- What needs to be done
Return every line of the data below that contains the string "Task". Case counts.

— start Dataset —

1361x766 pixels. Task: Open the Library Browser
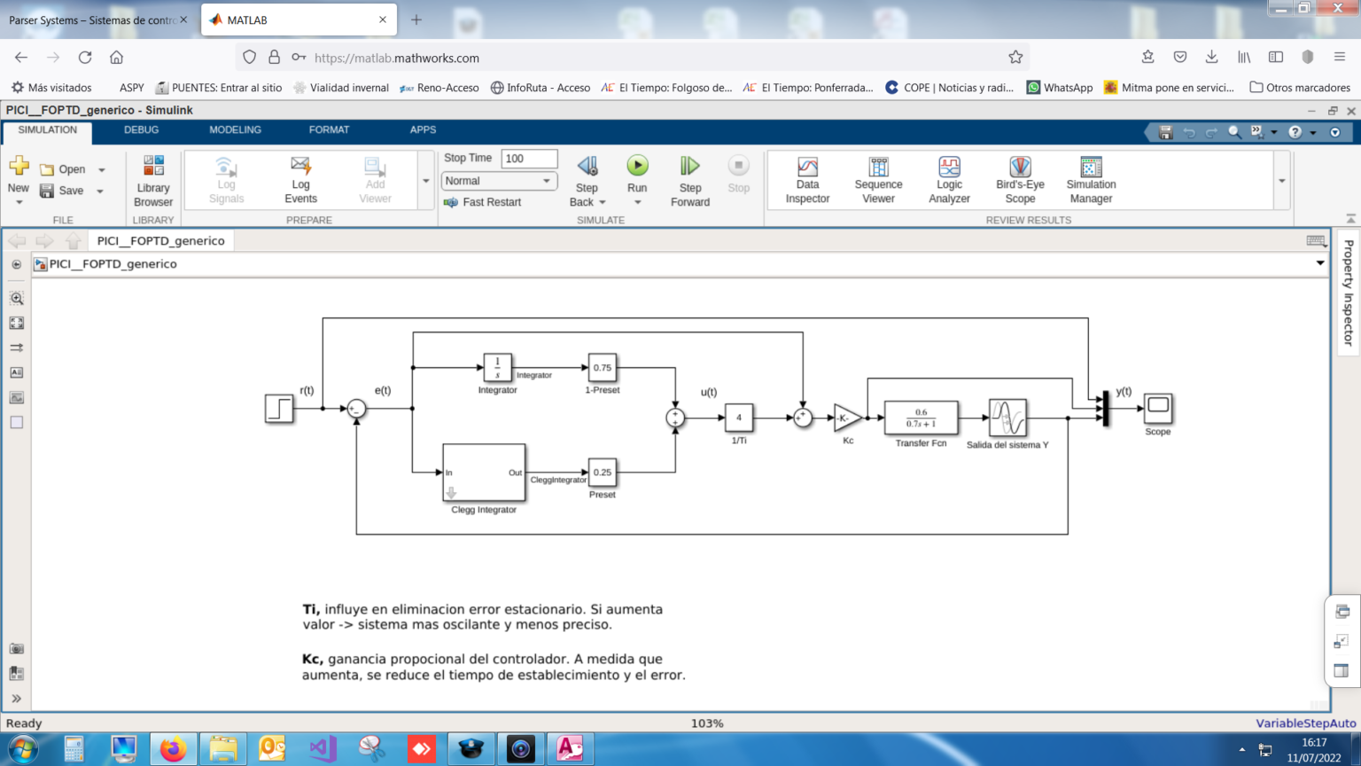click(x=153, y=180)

— end Dataset —
— start Dataset —

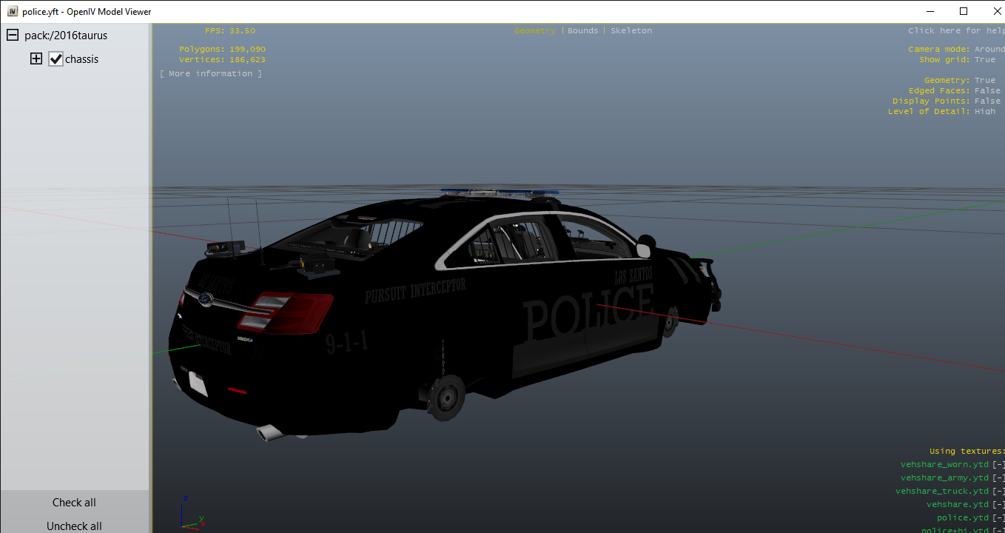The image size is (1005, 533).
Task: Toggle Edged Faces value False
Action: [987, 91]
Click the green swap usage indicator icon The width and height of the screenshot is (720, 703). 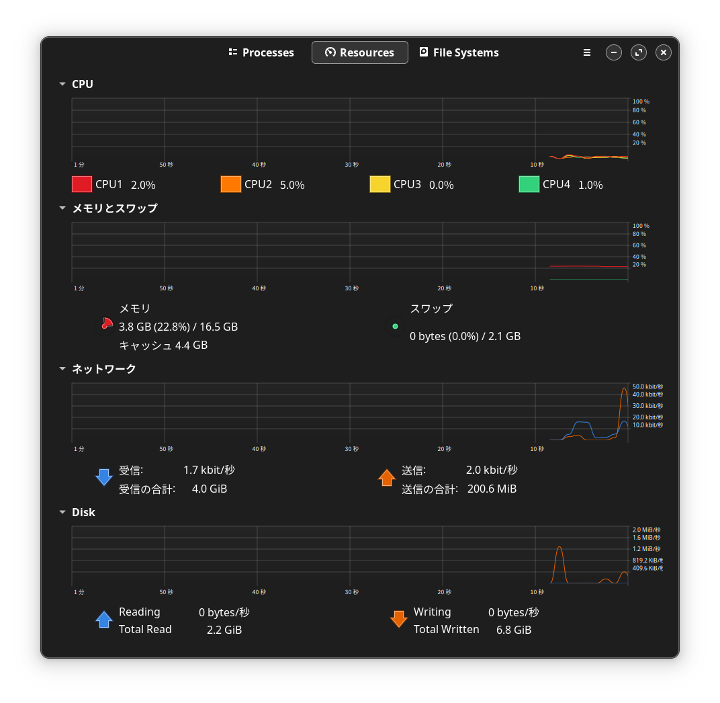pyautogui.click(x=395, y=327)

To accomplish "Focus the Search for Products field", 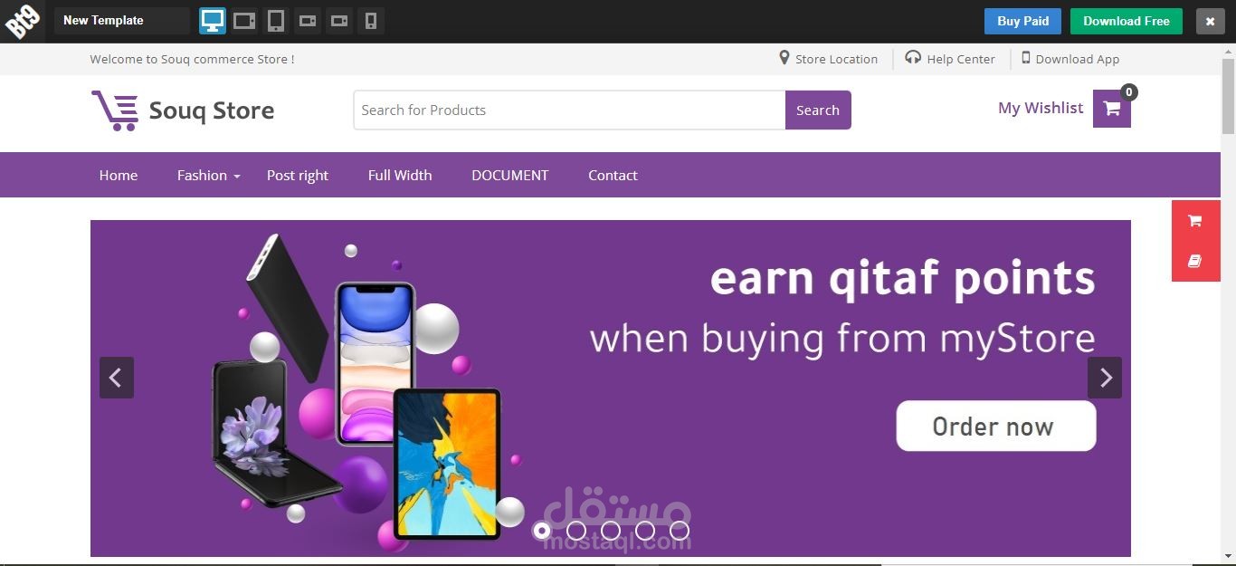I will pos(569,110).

— end Dataset —

- In response
1361x766 pixels. Task: Open the Library Browser
Task: Toggle Edged Faces value False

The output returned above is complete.